Steps to help  improve the innovation process include:

  • Recognizing, allocating and aligning the talent to the required task and training them in the required attributes needed to be in place for the ‘type’ of innovation needed
  • Ensure leadership is clear in its needs to achieve and which options within the innovation types available can best be applied to realise this.
  • Have a process that is well thought through and tightly managed so as to reduce the ad hoc parts right down so the necessary ‘resource energy’ is channelled appropriately to meet the strategic needs.
  • Keep constantly attentive to the relationships that go within and beyond the company walls and focus on the techniques that reduce ‘destructive tension’ and replace this with ‘constructive tension’
  • Simply recognizing innovation does require a formalized process and the appropriate attention and efforts are constantly at ‘top of mind’ and clearly understood within the organization to align strategic- innovation priorities and this ‘need’ is paramount to succeed.

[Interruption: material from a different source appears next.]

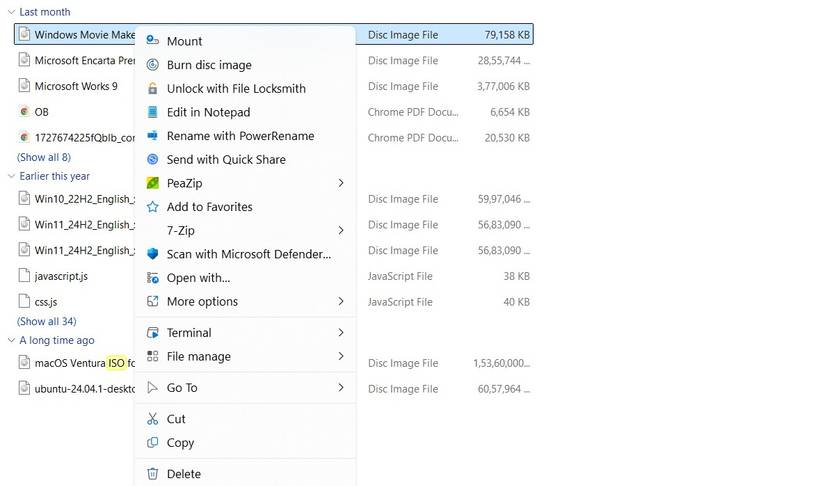Click the Mount disc icon
This screenshot has width=825, height=486.
(x=153, y=41)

If innovation is a real priority then management within organizations does need to invest and learn about it more. They do need to have this necessary fuller understanding of the process from beginning to the end and what makes it tick repeatedly, and work effectively and efficiently, otherwise the next survey will be telling us the same repeating story, that little has changed in innovation understanding in a world of arguably constant change.

It is strange if this lack of learning continues on the required understanding of what does need organizing and recognizing in structuring the required innovation management. I, for one, would like to change this.